Start of DATASET RECORDS

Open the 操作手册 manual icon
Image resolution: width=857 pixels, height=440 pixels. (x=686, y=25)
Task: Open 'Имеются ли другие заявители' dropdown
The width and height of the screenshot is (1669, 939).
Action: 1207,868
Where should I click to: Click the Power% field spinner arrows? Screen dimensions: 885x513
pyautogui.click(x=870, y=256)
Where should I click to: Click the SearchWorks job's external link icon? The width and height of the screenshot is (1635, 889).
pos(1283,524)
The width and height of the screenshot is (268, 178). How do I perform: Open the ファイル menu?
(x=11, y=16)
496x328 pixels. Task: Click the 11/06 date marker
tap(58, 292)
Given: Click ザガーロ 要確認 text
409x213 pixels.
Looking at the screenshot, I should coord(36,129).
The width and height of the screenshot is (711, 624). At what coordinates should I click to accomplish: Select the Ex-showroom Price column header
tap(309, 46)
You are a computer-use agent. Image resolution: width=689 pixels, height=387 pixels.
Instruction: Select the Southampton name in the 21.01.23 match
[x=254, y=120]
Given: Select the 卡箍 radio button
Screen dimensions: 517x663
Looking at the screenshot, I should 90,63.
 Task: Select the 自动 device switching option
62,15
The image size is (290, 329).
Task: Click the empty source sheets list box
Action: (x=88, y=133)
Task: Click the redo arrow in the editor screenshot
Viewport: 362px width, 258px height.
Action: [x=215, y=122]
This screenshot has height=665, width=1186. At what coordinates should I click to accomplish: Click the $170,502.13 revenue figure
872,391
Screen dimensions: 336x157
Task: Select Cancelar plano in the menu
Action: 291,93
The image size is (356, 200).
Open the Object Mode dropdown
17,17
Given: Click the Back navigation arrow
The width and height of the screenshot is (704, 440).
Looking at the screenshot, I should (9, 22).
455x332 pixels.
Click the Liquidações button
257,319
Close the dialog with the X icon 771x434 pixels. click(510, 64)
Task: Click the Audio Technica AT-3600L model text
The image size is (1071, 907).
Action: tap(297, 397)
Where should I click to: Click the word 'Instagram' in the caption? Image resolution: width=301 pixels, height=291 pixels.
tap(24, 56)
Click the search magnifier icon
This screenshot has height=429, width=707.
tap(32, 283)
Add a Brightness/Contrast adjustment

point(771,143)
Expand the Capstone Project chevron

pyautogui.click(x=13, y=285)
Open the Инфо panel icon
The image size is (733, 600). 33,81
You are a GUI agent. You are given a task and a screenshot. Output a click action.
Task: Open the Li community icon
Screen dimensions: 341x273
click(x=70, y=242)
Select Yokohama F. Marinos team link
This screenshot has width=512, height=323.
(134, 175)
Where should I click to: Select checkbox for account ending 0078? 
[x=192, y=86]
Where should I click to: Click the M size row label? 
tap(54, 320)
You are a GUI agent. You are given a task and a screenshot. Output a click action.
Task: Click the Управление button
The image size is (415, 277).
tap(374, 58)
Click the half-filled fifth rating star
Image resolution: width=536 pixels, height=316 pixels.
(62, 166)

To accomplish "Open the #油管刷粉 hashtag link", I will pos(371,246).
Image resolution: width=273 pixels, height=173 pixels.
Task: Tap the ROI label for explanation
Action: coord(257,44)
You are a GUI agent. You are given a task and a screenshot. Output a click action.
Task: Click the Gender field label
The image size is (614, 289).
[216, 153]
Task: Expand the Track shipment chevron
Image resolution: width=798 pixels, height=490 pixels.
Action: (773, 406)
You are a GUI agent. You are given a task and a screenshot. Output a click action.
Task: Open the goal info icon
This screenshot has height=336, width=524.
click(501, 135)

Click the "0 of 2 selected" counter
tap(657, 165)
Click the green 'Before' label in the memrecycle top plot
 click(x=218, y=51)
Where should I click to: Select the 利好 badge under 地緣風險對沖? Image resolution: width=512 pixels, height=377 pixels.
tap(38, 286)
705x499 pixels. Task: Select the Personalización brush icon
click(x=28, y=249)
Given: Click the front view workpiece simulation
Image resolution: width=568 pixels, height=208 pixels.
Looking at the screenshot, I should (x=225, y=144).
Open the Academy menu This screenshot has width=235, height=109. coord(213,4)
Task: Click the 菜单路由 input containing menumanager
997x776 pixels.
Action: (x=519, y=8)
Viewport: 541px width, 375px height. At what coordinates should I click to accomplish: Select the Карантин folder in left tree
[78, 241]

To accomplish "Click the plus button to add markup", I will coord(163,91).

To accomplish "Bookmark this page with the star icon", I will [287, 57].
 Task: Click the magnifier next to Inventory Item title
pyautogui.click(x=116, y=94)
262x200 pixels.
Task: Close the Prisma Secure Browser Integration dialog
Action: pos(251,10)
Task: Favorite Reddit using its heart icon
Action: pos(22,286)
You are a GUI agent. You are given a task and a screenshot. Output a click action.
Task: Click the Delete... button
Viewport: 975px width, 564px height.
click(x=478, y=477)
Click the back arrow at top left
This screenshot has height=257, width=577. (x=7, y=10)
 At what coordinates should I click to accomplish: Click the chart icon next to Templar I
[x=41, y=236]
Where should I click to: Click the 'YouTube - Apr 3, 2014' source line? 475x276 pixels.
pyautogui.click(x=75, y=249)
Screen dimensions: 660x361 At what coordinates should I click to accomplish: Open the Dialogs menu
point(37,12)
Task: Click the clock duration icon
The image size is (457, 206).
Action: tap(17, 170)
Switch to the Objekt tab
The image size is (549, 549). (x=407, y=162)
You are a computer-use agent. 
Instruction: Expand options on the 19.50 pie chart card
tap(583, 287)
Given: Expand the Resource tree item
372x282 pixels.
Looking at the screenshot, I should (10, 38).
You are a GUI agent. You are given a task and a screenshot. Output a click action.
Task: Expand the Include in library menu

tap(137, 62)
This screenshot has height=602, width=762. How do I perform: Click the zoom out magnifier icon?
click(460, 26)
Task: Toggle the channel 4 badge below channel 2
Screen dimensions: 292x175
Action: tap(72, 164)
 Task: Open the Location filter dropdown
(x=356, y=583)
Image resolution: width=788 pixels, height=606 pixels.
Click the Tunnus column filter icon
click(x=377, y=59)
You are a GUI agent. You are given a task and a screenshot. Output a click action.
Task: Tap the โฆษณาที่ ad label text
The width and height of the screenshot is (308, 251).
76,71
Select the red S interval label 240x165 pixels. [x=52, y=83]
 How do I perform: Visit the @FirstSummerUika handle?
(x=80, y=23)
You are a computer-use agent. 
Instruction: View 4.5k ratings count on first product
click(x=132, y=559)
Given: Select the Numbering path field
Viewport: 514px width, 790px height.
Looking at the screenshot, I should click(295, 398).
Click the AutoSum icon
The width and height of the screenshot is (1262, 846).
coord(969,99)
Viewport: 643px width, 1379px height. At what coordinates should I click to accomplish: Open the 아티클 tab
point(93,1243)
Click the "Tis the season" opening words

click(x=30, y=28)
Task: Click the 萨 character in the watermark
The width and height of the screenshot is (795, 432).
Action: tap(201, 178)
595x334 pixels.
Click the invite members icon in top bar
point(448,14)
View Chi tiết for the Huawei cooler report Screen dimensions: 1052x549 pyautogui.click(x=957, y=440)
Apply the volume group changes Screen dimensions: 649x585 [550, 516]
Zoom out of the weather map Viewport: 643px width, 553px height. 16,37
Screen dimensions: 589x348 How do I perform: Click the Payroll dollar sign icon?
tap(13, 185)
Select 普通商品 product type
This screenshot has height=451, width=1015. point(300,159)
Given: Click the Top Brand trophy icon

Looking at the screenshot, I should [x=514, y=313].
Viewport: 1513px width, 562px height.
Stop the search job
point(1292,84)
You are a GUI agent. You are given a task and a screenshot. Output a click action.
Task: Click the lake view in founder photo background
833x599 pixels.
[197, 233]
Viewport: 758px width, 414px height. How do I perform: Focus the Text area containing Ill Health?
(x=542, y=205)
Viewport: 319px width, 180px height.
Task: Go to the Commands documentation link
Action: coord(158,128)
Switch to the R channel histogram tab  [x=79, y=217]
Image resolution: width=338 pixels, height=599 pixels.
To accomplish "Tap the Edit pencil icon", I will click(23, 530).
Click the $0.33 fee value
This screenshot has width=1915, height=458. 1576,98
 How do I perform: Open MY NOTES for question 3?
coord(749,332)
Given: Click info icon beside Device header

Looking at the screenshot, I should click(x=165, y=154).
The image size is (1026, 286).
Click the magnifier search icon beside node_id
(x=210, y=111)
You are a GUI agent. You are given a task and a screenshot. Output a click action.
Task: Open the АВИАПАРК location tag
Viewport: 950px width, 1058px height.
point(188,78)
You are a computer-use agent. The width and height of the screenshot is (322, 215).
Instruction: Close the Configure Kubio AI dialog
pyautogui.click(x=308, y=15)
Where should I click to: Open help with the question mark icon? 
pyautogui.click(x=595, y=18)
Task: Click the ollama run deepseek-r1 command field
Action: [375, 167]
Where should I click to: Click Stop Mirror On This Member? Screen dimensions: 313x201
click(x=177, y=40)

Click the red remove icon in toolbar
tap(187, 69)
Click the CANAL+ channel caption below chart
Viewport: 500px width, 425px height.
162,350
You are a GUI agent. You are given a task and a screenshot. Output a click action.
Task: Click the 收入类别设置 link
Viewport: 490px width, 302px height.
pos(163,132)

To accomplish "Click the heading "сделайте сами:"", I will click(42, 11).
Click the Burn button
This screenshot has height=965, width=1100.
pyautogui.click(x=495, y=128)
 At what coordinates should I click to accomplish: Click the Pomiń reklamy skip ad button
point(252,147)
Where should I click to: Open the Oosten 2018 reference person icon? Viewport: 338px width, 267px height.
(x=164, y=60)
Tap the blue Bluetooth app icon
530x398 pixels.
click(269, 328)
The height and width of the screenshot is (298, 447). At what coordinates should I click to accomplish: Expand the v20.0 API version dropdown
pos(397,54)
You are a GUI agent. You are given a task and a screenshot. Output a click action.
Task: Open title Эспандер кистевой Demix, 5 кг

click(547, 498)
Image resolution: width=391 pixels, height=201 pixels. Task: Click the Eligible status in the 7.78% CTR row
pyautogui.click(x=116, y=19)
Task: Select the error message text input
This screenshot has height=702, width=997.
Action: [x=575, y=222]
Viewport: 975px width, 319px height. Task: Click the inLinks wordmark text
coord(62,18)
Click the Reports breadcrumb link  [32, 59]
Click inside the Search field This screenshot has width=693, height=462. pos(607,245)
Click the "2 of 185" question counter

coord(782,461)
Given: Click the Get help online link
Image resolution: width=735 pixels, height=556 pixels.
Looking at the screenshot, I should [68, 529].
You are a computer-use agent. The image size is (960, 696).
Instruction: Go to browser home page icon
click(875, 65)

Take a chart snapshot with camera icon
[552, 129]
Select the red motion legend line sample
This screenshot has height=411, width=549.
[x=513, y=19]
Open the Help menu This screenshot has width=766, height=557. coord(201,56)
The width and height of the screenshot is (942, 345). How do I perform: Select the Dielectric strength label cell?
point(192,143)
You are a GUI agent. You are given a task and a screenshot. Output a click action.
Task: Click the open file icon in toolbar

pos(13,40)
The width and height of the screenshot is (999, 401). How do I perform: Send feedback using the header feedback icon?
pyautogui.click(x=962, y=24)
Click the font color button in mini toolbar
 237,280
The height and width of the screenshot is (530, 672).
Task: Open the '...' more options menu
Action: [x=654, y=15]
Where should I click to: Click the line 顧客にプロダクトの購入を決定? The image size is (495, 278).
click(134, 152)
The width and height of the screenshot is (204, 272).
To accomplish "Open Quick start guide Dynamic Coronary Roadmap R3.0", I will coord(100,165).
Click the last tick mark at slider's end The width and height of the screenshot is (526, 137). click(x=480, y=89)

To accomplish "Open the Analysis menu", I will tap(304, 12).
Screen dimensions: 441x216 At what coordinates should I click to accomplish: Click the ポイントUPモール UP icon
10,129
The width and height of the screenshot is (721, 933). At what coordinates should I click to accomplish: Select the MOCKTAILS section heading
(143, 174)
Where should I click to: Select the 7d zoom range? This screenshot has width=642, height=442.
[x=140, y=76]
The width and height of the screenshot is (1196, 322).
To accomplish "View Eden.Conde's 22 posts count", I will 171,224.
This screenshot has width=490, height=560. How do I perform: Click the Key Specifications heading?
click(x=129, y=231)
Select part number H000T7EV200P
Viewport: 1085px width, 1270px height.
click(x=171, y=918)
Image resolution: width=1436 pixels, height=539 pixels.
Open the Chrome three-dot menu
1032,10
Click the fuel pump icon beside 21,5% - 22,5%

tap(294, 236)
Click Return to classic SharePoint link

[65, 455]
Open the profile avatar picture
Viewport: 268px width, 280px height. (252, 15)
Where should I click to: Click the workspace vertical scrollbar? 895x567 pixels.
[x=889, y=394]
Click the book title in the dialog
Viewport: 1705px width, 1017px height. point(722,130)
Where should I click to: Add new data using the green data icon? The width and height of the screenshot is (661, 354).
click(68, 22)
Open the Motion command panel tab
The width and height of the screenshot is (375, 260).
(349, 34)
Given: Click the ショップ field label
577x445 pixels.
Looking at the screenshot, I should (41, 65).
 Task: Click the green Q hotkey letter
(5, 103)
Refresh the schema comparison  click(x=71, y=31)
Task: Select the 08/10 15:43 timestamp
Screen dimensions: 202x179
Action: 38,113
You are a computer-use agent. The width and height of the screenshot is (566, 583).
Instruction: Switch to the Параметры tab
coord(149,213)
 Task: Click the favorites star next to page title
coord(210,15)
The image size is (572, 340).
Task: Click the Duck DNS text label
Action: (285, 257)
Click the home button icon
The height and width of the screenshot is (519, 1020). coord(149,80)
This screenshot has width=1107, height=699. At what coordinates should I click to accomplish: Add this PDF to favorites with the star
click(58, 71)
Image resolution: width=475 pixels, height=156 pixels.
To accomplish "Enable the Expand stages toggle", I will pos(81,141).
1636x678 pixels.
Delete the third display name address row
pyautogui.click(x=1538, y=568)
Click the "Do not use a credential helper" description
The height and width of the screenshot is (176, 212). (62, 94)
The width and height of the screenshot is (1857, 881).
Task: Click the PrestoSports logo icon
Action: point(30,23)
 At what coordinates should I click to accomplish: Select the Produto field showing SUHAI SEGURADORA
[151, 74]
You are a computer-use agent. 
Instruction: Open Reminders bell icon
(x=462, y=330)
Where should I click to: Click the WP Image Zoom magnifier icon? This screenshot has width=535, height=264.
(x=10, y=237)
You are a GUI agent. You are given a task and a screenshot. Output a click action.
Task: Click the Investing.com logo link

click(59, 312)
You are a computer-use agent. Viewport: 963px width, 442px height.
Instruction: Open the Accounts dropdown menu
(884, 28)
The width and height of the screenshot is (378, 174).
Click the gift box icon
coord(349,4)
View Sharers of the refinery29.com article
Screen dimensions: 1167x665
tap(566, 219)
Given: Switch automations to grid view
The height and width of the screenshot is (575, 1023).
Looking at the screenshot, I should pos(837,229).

End of DATASET RECORDS

All that is wanted is the stretch of lines above from the one containing "Open the Object Mode dropdown" through the one containing "Task: Click the Gender field label", duplicated exactly.

● **RESULT**
Open the Object Mode dropdown
17,17
Given: Click the Back navigation arrow
The width and height of the screenshot is (704, 440).
Looking at the screenshot, I should (9, 22).
455x332 pixels.
Click the Liquidações button
257,319
Close the dialog with the X icon 771x434 pixels. click(510, 64)
Task: Click the Audio Technica AT-3600L model text
The image size is (1071, 907).
Action: tap(297, 397)
Where should I click to: Click the word 'Instagram' in the caption? Image resolution: width=301 pixels, height=291 pixels.
tap(24, 56)
Click the search magnifier icon
This screenshot has height=429, width=707.
tap(32, 283)
Add a Brightness/Contrast adjustment

point(771,143)
Expand the Capstone Project chevron

pyautogui.click(x=13, y=285)
Open the Инфо panel icon
The image size is (733, 600). 33,81
You are a GUI agent. You are given a task and a screenshot. Output a click action.
Task: Open the Li community icon
Screen dimensions: 341x273
click(x=70, y=242)
Select Yokohama F. Marinos team link
This screenshot has width=512, height=323.
(134, 175)
Where should I click to: Select checkbox for account ending 0078? 
[x=192, y=86]
Where should I click to: Click the M size row label? 
tap(54, 320)
You are a GUI agent. You are given a task and a screenshot. Output a click action.
Task: Click the Управление button
The image size is (415, 277).
tap(374, 58)
Click the half-filled fifth rating star
Image resolution: width=536 pixels, height=316 pixels.
(62, 166)

To accomplish "Open the #油管刷粉 hashtag link", I will pos(371,246).
Image resolution: width=273 pixels, height=173 pixels.
Task: Tap the ROI label for explanation
Action: coord(257,44)
You are a GUI agent. You are given a task and a screenshot. Output a click action.
Task: Click the Gender field label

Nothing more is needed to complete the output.